**PROBLEM STATEMENT:** Please write out all of the entries beneath this line exactly, skipping the pictures.

**GIVEN RECORDS:**
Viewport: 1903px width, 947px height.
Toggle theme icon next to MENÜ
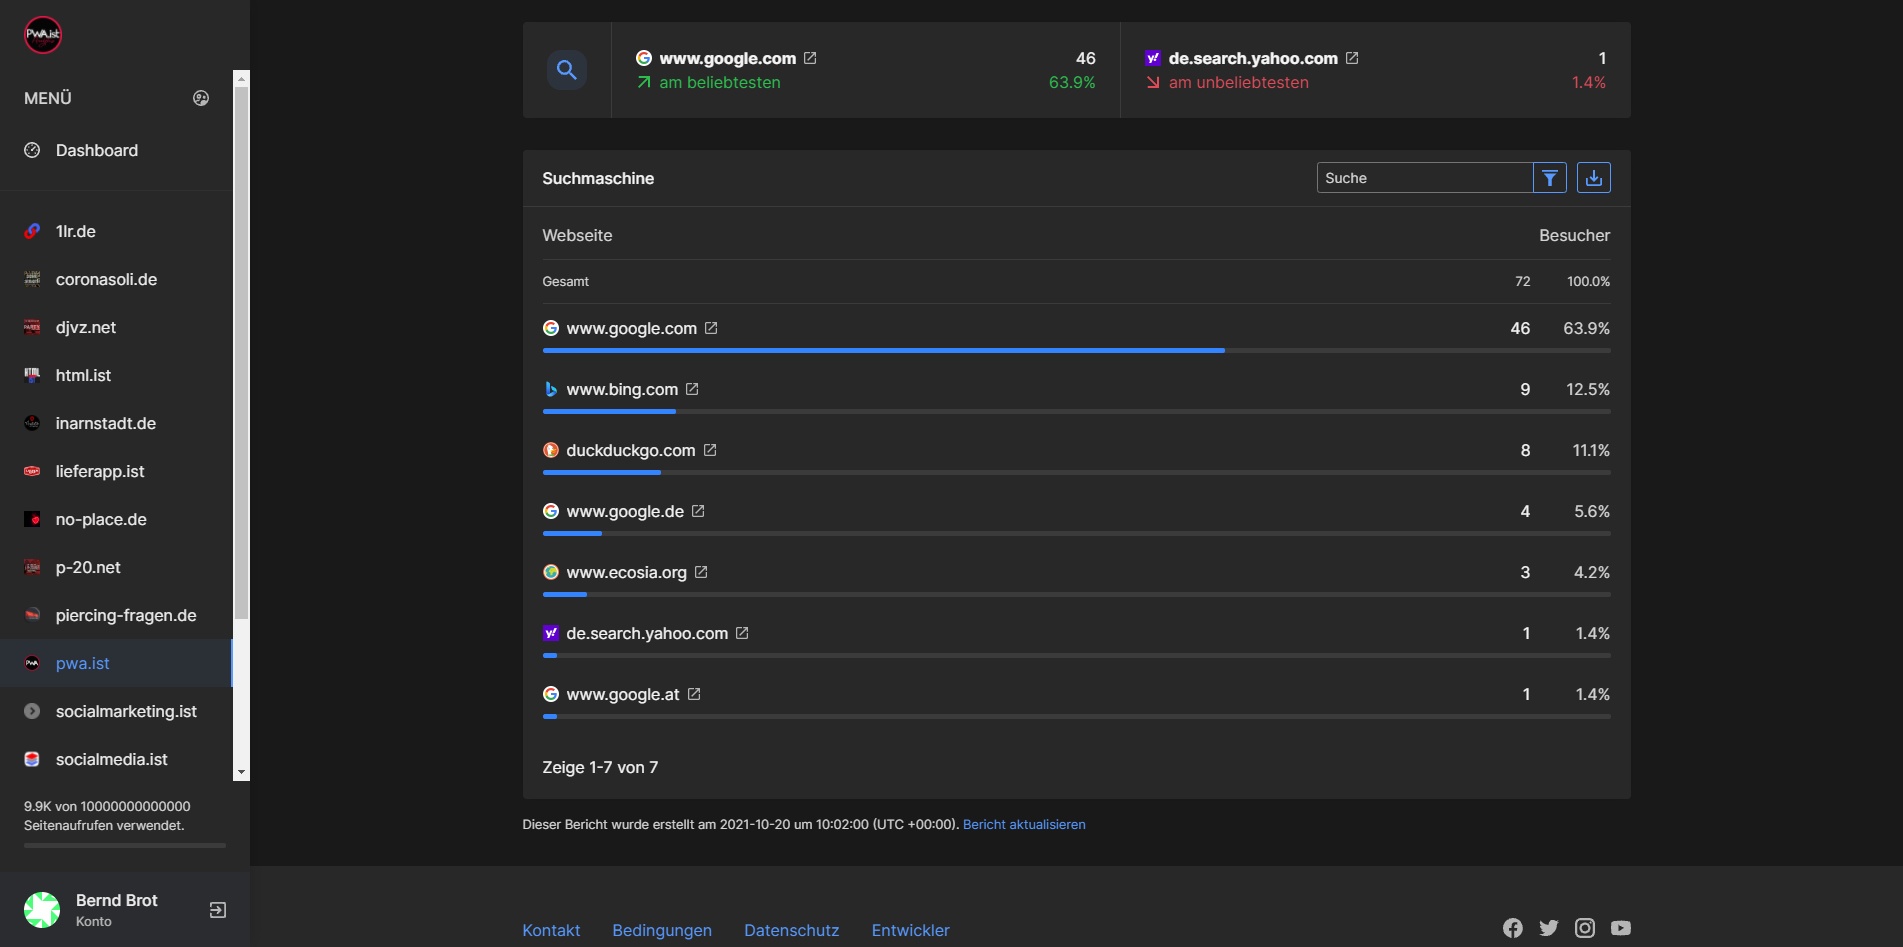pyautogui.click(x=201, y=98)
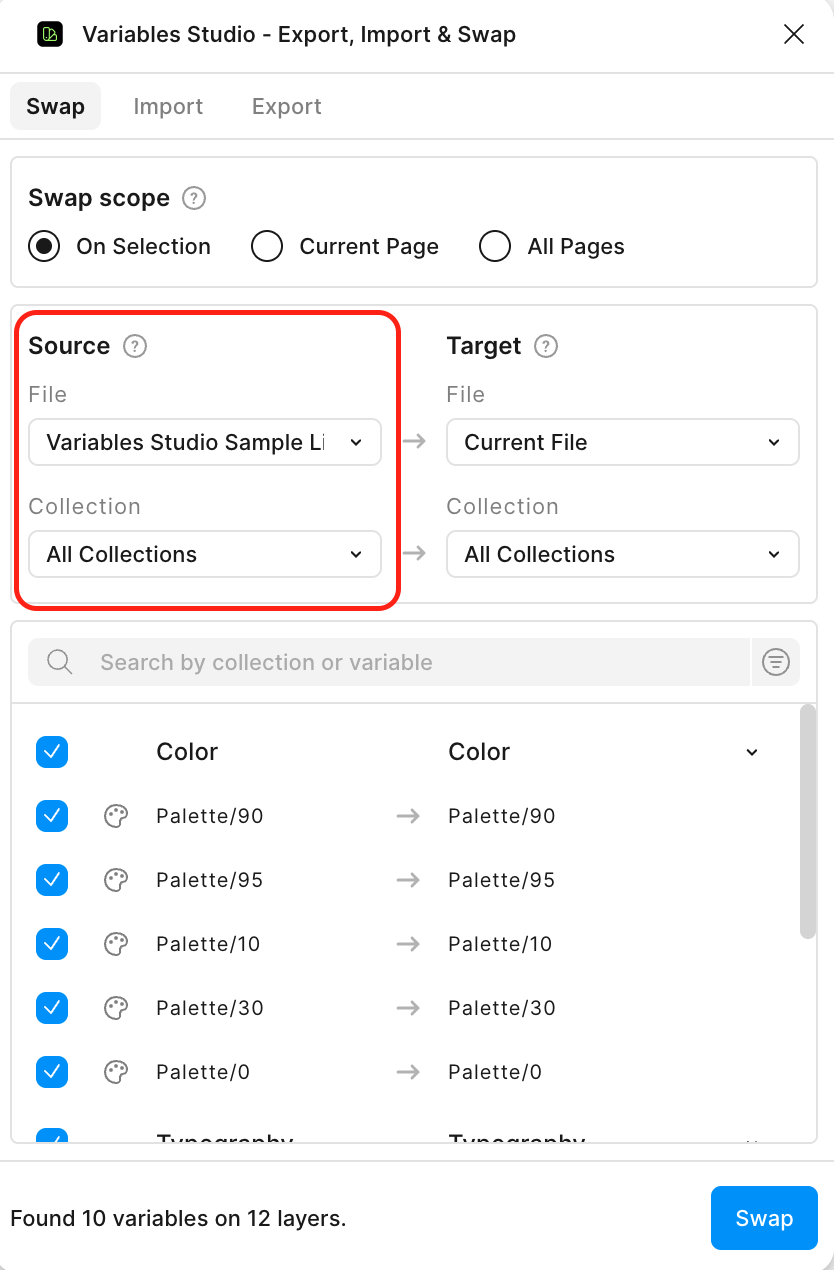This screenshot has height=1270, width=834.
Task: Collapse the target Color collection chevron
Action: point(751,752)
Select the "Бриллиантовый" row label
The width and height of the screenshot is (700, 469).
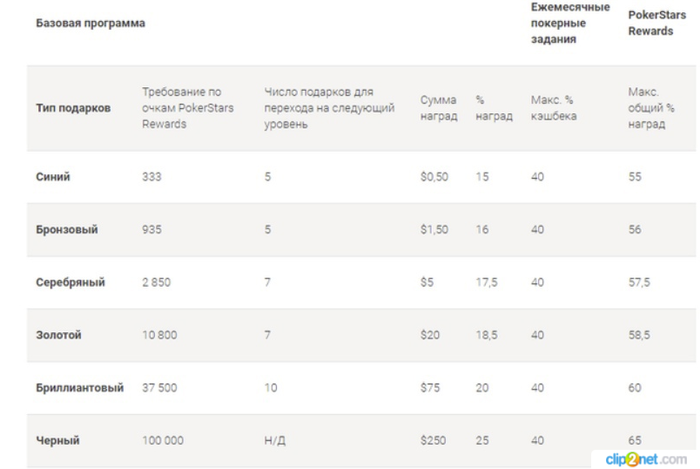pos(80,388)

**ANSWER TO THIS PROBLEM:**
Viewport: 1903px width, 947px height.
Toggle theme icon next to MENÜ
pyautogui.click(x=201, y=98)
This screenshot has height=1270, width=834.
Task: Collapse the target Color collection chevron
Action: point(751,752)
Select the "Бриллиантовый" row label
The width and height of the screenshot is (700, 469).
pos(80,388)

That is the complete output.